Sartre was one of the leading minds behind existentialism in the 20th century. He wrote numerous books, essays, books, and plays describing his way of thinking and how we could learn from it.

In his earliest works, Sartre introduces us to the idea of our absolute freedom. While he admits that we are limited by some physical and social circumstances, he places us utterly in charge of ourselves and declares us “condemned to be free”. This kind of radical freedom is exemplified by the person who understands that they alone are responsible for their choices and knows that they have few limits on what they can choose to do.

While he always admitted that social, economic, and physical limits to our freedom existed, the limits he acknowledged became more numerous and restricting over time. This was due, in part, to the influence of his life partner Simone de Beauvoir and his increasing association with the French left.  

His changes are less of a radical turn around in his thinking and more of an evolution in his understanding of the practical side of his work. However, as his understanding of how social and economic limitations on our freedom to choose increased he began to stop identifying as a pure existentialist and openly declared himself to have always been an anarchist. Quite a declaration for the man who brought existentialism together.


Jean Meslier

(wiki commons)

Meslier was a Catholic priest in 17th century France. Noted as a quiet, dependable, and unremarkable priest, he served his parish for over forty years without complaint. After his death, a 600+ page book promoting atheism was found in his room, it has been published as “Testament.”

The reverend Meslier has the distinction of being the first atheist philosopher to write a text defending his position. In it he describes all religion as “a castle in the air,” and theology as “but ignorance of natural causes reduced to a system.” He found the problem of evil to be unsolvable, denied the existence of free will and the soul, and stated that the nobility and priests deserved to be slaughtered in the name of truth and justice.

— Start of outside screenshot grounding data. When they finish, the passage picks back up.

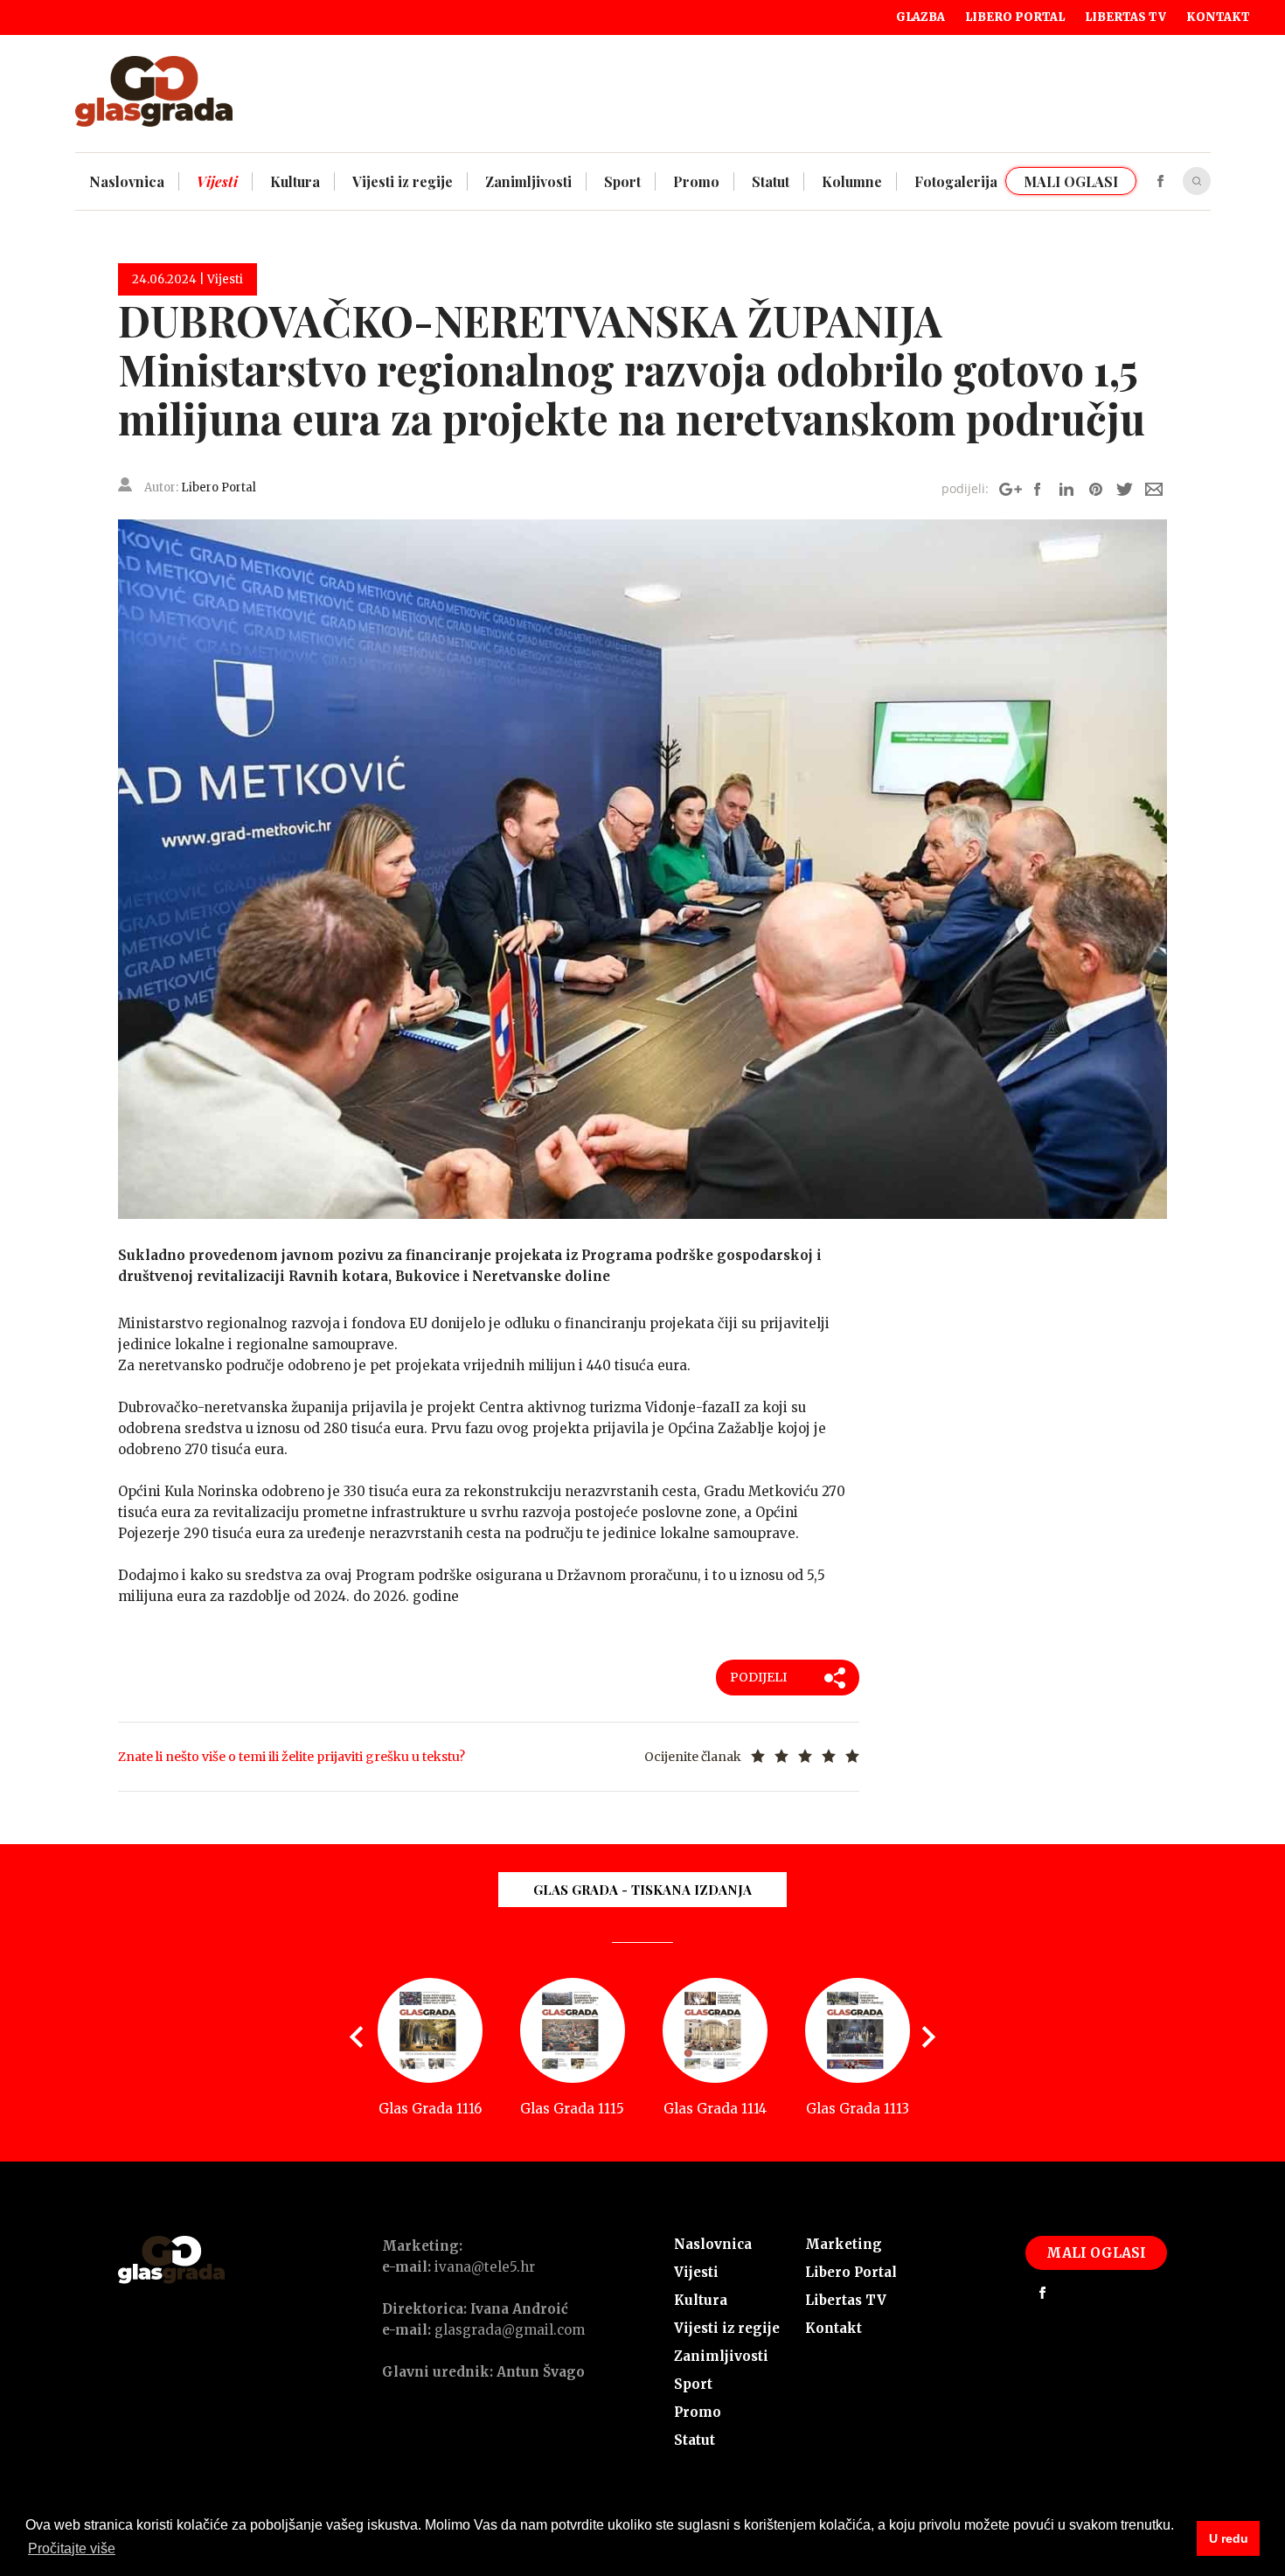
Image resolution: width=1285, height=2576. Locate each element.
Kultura (700, 2300)
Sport (693, 2384)
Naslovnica (713, 2244)
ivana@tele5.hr (484, 2267)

 He also makes the argument that Christianity, as it existed at the time, was merely a tool to assure the passivity of the lower classes against injustices they should be revolting against.  He advocated for a proto-communism as a solution to social injustice.

While the question of how much of a turn around this constitutes is unknowable, he admitted in his text that he entered the seminary to please his parents, it does stand against his forty years of preaching Christianity. Nobody else on this list denounced forty years of work in a single book, and his rejection of it comes with a force that stands out despite his cumbersome writing style.